On April 17, 1521 , before the emperor, the electors, and the princes, Luther was asked two questions: 'Do you, Martin Luther, recognize the books published under your name as your own?' and 'Are you prepared to recant what you have written in these books?'
He confirmed the books as his own. But he asked for and was granted an extra day to answer the second question. And on the 18th of April, he said this to his questioners:
'Unless I am convinced by the testimony of the Holy Scriptures or by evident reason ' for I can believe neither pope nor councils alone, as it is clear that they have erred repeatedly and contradicted themselves ' I consider myself convicted by the testimony of the Holy Scripture, which is my basis; my conscience is captive to the Word of God. Thus I cannot and will not recant, because acting against one's conscience is neither safe nor sound. God help me. Amen' (Oberman, p. 39).

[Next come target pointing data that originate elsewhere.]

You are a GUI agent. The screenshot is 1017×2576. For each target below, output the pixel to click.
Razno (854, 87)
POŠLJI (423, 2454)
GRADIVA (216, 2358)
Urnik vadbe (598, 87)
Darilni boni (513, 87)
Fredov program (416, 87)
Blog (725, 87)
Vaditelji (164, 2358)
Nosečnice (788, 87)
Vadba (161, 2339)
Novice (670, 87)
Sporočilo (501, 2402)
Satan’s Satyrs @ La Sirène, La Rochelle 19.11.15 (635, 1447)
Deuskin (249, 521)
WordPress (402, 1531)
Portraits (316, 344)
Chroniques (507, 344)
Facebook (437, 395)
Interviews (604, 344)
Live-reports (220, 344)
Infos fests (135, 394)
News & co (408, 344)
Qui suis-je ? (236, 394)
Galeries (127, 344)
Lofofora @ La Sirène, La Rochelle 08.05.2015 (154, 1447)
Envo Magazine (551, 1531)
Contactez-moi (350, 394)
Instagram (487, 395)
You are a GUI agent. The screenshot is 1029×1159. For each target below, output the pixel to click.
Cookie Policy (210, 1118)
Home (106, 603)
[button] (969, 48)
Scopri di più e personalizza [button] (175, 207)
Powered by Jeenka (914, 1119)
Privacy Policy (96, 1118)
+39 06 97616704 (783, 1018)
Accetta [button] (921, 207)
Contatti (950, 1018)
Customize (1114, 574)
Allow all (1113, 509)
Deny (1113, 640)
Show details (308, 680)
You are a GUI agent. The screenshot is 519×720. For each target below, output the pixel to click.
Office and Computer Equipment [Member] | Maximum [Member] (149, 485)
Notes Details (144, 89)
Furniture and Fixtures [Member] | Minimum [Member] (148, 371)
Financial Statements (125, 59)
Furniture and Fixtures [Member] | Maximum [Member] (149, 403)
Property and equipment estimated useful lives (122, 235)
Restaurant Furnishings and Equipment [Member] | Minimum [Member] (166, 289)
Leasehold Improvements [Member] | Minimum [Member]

The mass media of the time ' pamphlets and supposedly 'private' letters actually intended for publication ' made sure Luther's speech spread throughout Germany . 'In fact,' adds Oberman, 'the nation heard even more than its rulers ' namely the impressive final statement that can only be found in the published version of Luther's confession: 'Here I stand, I cannot do otherwise. God help me. Amen.''
One man, alone, facing possible death, stood up to the most powerful institution the world had ever seen, aided, certainly, by luck and by politics, but armed only with his ability to read, to write, to think, and to speak. It represented one of the greatest, bravest, and most important acts of liberation that any individual has ever made in human history. It broke the mental chains that the Church had placed on people's minds and set them on the way to becoming free to think on their own. And yet, here in the United States , the significance of the great event that occurred on this day is sadly lost amid candy, fakery, fantasy, and trick or treat.
It would be fitting then, on this 486th anniversary of the event, to take just a moment to think about Martin Luther walking up to the door of that church and nailing to its door his 95 theses. Take just a moment to celebrate him and to thank him for what he did. Because without his intelligence, without his integrity, without his courage, our world would today be a very, very different place indeed.